If you’re using TextMate, then from the terminal, you can type:
mate /etc/hosts
to open the hosts file for editing. You’ll see some mappings already in there, please don’t touch them. Instead, add a line at the end of the file for each domain you plan to host locally in the following format:
127.0.0.1 domainname.dev
Type the names and addresses in, one per line. When you’re finished, it should look something like:
127.0.0.1 mikewest.dev
127.0.0.1 lddebate.dev
127.0.0.1 supersecretproject.dev
127.0.0.1 iamsocool.dev
Your machine looks at this file to resolve a domain before it looks anywhere else, so this mapping takes precedence on your local machine.

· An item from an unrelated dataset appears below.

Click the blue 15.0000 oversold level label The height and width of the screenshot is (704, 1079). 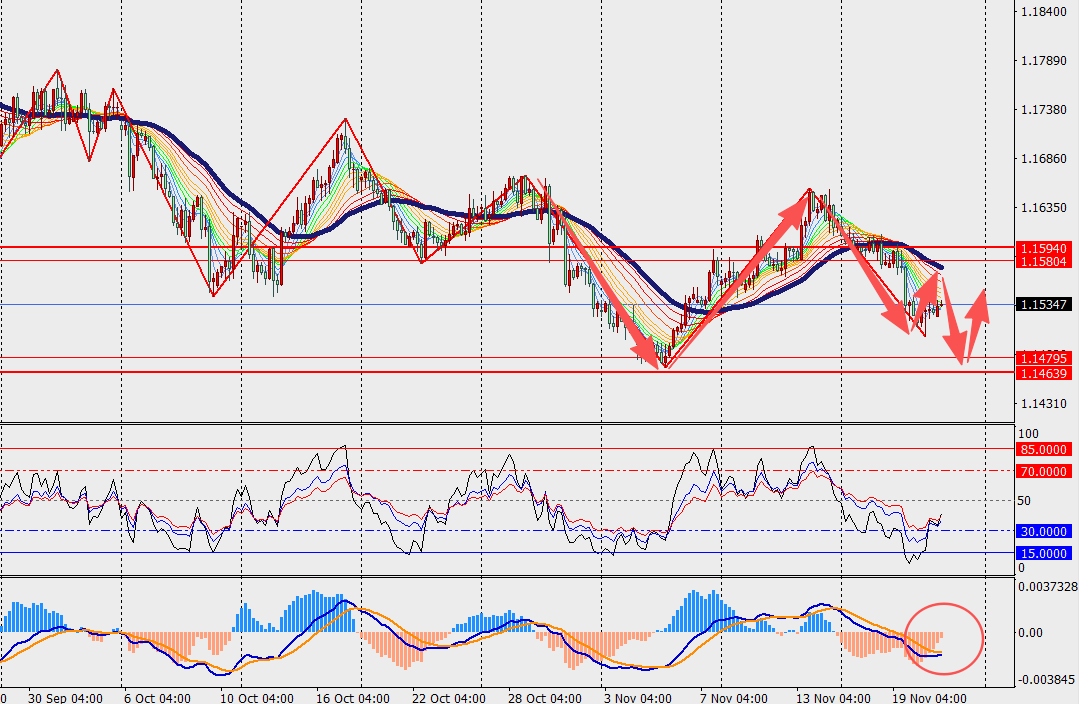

It’s important to note, however, that this has absolutely no effect whatsoever on anyone else’s system. Telling your best friend about your test site at iamsocool.dev
isn’t helpful at all, as she’s simply not going to be able to see it from her machine.
You’ll almost certainly have to restart your web browser in order to clear it’s cache, and you might even have to flush the system’s DNS cache by typing the following into terminal:
lookupd -flushcache
Tell Apache what to do with the domain
Now you’ve gotten your development domain set up to point to your machine, but Apache doesn’t know anything about it; We’ll need to set up some virtual hosts by editing the Apache configuration.
Pop open the httpd.conf
file by typing the following at the terminal:
mate /etc/httpd/httpd.conf
Search for the string “NameVirtualHost” (on my install, it was on line 1063),
and uncomment it by removing the leading octothorpe #
. It should look like this when you’re done:
NameVirtualHost *:80
This explains to Apache that you’re going to be hosting multiple domains on your computer, and that it needs to use the name of each domain to distinguish which directory to serve files from. Now, we need to tell it which names to expect. For each of your domains, add in a virtual host definition that looks like this:
<VirtualHost *:80>
DocumentRoot /path/to/your/project
ServerName projectname.dev
</VirtualHost>
The DocumentRoot
is the directory in which your project lives. The ServerName
is the name that Apache should respond to. I lay out my projects as subdirectories of /Users/mwest/Projects/
, so my configuration looks like:
<VirtualHost *:80>
DocumentRoot /Users/mwest/Projects/org_mikewest
ServerName mikewest.dev
</VirtualHost>
...
<VirtualHost *:80>
DocumentRoot /Users/mwest/Projects/org_lddebate
ServerName lddebate.dev
</VirtualHost>
Once you’ve added in all the virtual host definitions that you need, save the configuration file, then hop back into Terminal to restart Apache by typing:
sudo apachectl restart
It should pop right back up, and you’ll be ready to go!
Additional Resources
- If you’d like to test PHP/MySQL driven projects locally, the simplest way to get set up is to install MySQL’s binary package and Marc Liyanage’s PHP module.
- Apache has great documentation on name-based virtual hosting and a Cookbook-style series of virtual hosting examples that cover some of the more complicated configurations you might run into.